El nivel y calidad de la primera línea de atención es fundamental para el éxito del procedimiento de que se trate. Esta persona realiza una labor importantísima de contención y es quien puede transmitir confianza, seguridad, empatía; o bien, por el contrario, su desempeño puede obstaculizar y hacer nugatoria la cadena de atención.
El éxito de estos procedimientos es una medición valiosa para definir el porcentaje de la protección y respeto de los derechos de la ciudadanía, pero también nos dice el grado de certeza y confianza que los individuos tienen para sus instituciones, ya sean públicas o privadas. Estos datos no son un tema menor pues nos habla desde la solidez del Estado de Derecho hasta del éxito, estabilidad y futuro de una empresa.
Esta labor primaria de atención requiere amabilidad, empatía, eficiencia y capacidad para transmitir confianza y conocimiento. En principio, ello suena posible y hasta sencillo de realizar; sin embargo, cuando a dicha fórmula le agregamos componentes de emergencia, tragedia, injusticia y vulnerabilidad de la víctima o usuario del servicio de que se trate, la situación se torna altamente compleja.
Escuchar y recibir relatos de violencia, atender a diario emergencias médicas -en las que incluso se pierdan vidas-, contestar múltiples llamadas solicitando atención ciudadana, ejercer labores de cuidado con gran carga y desgaste emocional, son actividades que requieren -además de los conocimientos técnicos y de cierta vocación de ayuda- de fortaleza mental y emocional. No obstante, por lo menos en países como el nuestro, esta preparación psicológica del contacto primario, han sido, en el mejor de los casos, tomados muy poco en cuenta.
━━━━
> Tareas:
**A)** Indica si cada afirmación coincide con el texto sobre la primera línea de atención, respondiendo sí o no con las palabras del texto que lo deciden, citadas literalmente: (i) La labor primaria de atención parece, en principio, sencilla de realizar. (ii) La preparación psicológica del contacto primario ha recibido mucha consideración. (iii) El éxito de estos procedimientos refleja solo la confianza en las instituciones públicas.
**B)** Reproduce sin cambios el fragmento del texto sobre la primera línea de atención que empieza con "El éxito de estos" y sigue hasta "de una empresa.".
Los datos son material independiente del texto.

> Extracto de datos:
━━━━
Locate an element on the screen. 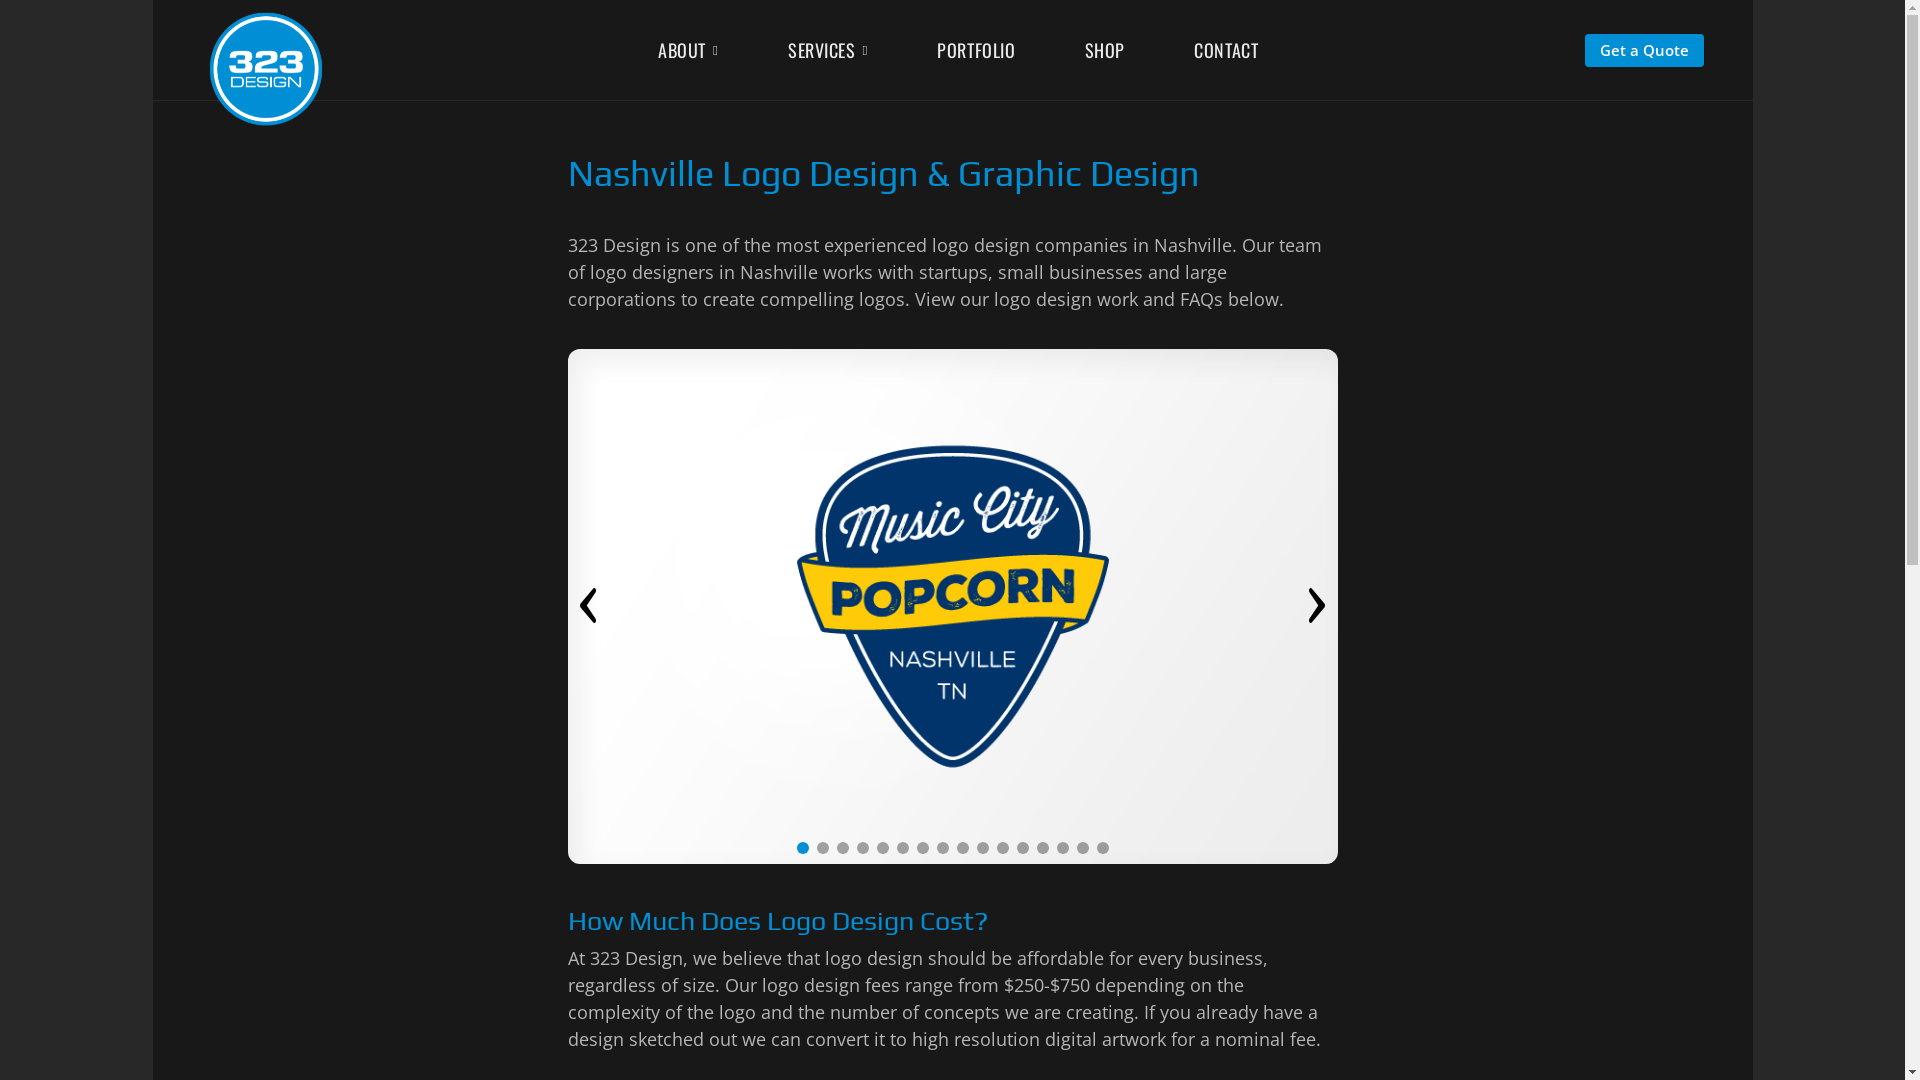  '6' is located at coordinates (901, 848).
━━━━
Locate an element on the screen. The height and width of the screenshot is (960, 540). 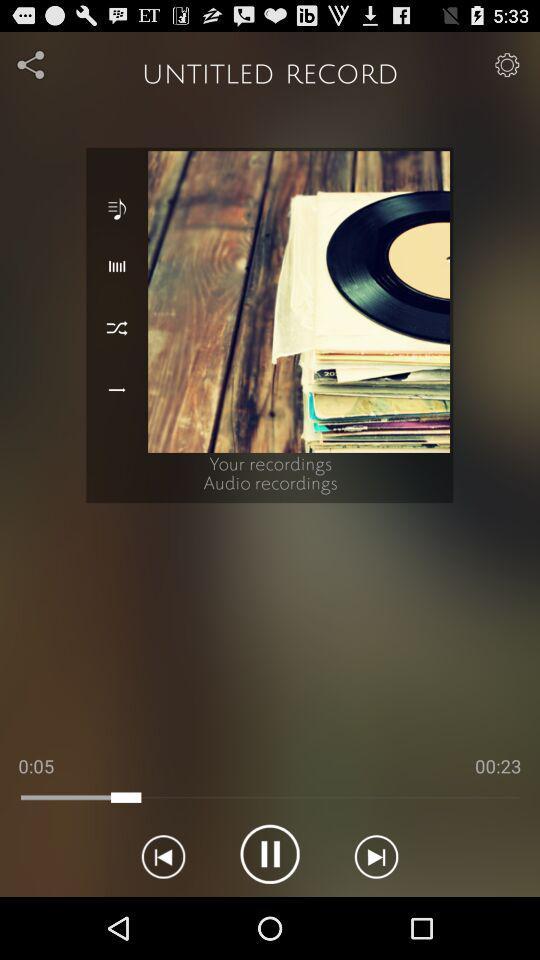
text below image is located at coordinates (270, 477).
━━━━
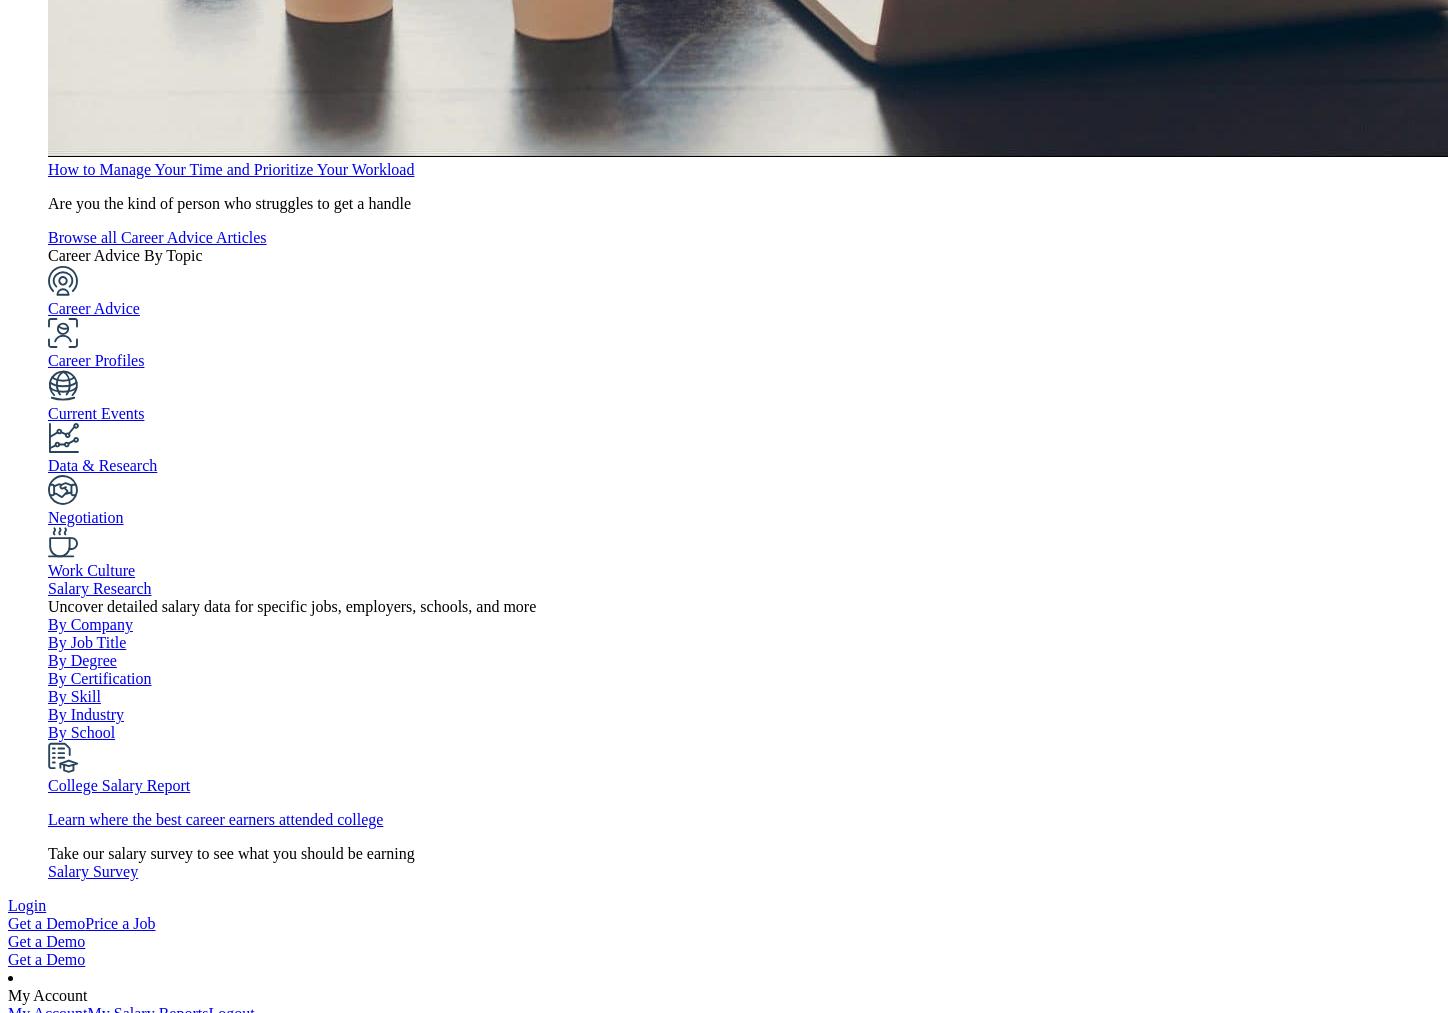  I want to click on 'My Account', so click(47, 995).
━━━━
> Respuestas:
**A)**
(i) Sí: «En principio, ello suena posible y hasta sencillo de realizar».
(ii) No: «han sido, en el mejor de los casos, tomados muy poco en cuenta».
(iii) No: «ya sean públicas o privadas».

**B)**
El éxito de estos procedimientos es una medición valiosa para definir el porcentaje de la protección y respeto de los derechos de la ciudadanía, pero también nos dice el grado de certeza y confianza que los individuos tienen para sus instituciones, ya sean públicas o privadas. Estos datos no son un tema menor pues nos habla desde la solidez del Estado de Derecho hasta del éxito, estabilidad y futuro de una empresa.